[START OF EXERCISE INPUT]
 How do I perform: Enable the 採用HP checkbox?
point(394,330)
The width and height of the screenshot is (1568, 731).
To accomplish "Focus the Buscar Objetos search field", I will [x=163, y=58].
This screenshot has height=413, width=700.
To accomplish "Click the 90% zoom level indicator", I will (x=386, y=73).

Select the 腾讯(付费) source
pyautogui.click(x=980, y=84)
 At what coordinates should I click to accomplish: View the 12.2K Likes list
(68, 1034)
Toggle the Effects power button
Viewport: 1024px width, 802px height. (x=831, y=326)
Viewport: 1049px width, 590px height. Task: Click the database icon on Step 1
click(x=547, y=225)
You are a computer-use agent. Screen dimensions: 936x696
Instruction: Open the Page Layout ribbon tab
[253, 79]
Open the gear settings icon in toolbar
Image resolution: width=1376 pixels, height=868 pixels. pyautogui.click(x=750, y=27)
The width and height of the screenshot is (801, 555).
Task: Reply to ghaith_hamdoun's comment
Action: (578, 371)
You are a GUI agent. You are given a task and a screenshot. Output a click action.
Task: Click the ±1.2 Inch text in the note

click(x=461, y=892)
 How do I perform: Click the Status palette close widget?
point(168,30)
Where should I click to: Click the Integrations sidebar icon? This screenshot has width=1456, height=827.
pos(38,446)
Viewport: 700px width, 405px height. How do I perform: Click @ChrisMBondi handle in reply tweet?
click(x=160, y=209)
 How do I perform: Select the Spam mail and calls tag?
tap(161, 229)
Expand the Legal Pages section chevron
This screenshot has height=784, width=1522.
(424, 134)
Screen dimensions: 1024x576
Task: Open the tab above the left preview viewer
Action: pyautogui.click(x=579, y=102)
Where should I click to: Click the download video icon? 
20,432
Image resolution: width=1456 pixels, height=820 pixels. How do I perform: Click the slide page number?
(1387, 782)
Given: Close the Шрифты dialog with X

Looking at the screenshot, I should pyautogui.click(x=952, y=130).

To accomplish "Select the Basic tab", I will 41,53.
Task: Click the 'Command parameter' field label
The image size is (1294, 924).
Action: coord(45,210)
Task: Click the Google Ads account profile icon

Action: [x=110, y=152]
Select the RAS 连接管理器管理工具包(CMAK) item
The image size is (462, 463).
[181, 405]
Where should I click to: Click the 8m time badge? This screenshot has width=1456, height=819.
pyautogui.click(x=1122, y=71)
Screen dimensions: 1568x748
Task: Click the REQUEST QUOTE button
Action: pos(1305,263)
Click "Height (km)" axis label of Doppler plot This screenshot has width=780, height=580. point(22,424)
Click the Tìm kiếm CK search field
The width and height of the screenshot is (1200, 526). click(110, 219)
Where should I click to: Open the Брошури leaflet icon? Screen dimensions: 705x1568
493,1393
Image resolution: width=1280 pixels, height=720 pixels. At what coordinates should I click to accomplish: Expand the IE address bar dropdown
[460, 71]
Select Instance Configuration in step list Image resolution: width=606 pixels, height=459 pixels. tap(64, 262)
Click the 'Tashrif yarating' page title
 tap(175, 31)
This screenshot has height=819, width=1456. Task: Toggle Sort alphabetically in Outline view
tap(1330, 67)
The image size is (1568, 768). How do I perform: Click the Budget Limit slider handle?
[END OF EXERCISE INPUT]
■ AIM: Copy the listing above word for word, covering every line from start to finish.

■ RESULT FOR THIS EXERCISE:
 How do I perform: Enable the 採用HP checkbox?
point(394,330)
The width and height of the screenshot is (1568, 731).
To accomplish "Focus the Buscar Objetos search field", I will [x=163, y=58].
This screenshot has height=413, width=700.
To accomplish "Click the 90% zoom level indicator", I will (x=386, y=73).

Select the 腾讯(付费) source
pyautogui.click(x=980, y=84)
 At what coordinates should I click to accomplish: View the 12.2K Likes list
(68, 1034)
Toggle the Effects power button
Viewport: 1024px width, 802px height. (x=831, y=326)
Viewport: 1049px width, 590px height. Task: Click the database icon on Step 1
click(x=547, y=225)
You are a computer-use agent. Screen dimensions: 936x696
Instruction: Open the Page Layout ribbon tab
[253, 79]
Open the gear settings icon in toolbar
Image resolution: width=1376 pixels, height=868 pixels. pyautogui.click(x=750, y=27)
The width and height of the screenshot is (801, 555).
Task: Reply to ghaith_hamdoun's comment
Action: (578, 371)
You are a GUI agent. You are given a task and a screenshot. Output a click action.
Task: Click the ±1.2 Inch text in the note

click(x=461, y=892)
 How do I perform: Click the Status palette close widget?
point(168,30)
Where should I click to: Click the Integrations sidebar icon? This screenshot has width=1456, height=827.
pos(38,446)
Viewport: 700px width, 405px height. How do I perform: Click @ChrisMBondi handle in reply tweet?
click(x=160, y=209)
 How do I perform: Select the Spam mail and calls tag?
tap(161, 229)
Expand the Legal Pages section chevron
This screenshot has height=784, width=1522.
(424, 134)
Screen dimensions: 1024x576
Task: Open the tab above the left preview viewer
Action: pyautogui.click(x=579, y=102)
Where should I click to: Click the download video icon? 
20,432
Image resolution: width=1456 pixels, height=820 pixels. How do I perform: Click the slide page number?
(1387, 782)
Given: Close the Шрифты dialog with X

Looking at the screenshot, I should pyautogui.click(x=952, y=130).

To accomplish "Select the Basic tab", I will 41,53.
Task: Click the 'Command parameter' field label
The image size is (1294, 924).
Action: coord(45,210)
Task: Click the Google Ads account profile icon

Action: [x=110, y=152]
Select the RAS 连接管理器管理工具包(CMAK) item
The image size is (462, 463).
[181, 405]
Where should I click to: Click the 8m time badge? This screenshot has width=1456, height=819.
pyautogui.click(x=1122, y=71)
Screen dimensions: 1568x748
Task: Click the REQUEST QUOTE button
Action: pos(1305,263)
Click "Height (km)" axis label of Doppler plot This screenshot has width=780, height=580. point(22,424)
Click the Tìm kiếm CK search field
The width and height of the screenshot is (1200, 526). click(110, 219)
Where should I click to: Open the Брошури leaflet icon? Screen dimensions: 705x1568
493,1393
Image resolution: width=1280 pixels, height=720 pixels. At what coordinates should I click to accomplish: Expand the IE address bar dropdown
[460, 71]
Select Instance Configuration in step list Image resolution: width=606 pixels, height=459 pixels. tap(64, 262)
Click the 'Tashrif yarating' page title
 tap(175, 31)
This screenshot has height=819, width=1456. Task: Toggle Sort alphabetically in Outline view
tap(1330, 67)
The image size is (1568, 768). How do I perform: Click the Budget Limit slider handle?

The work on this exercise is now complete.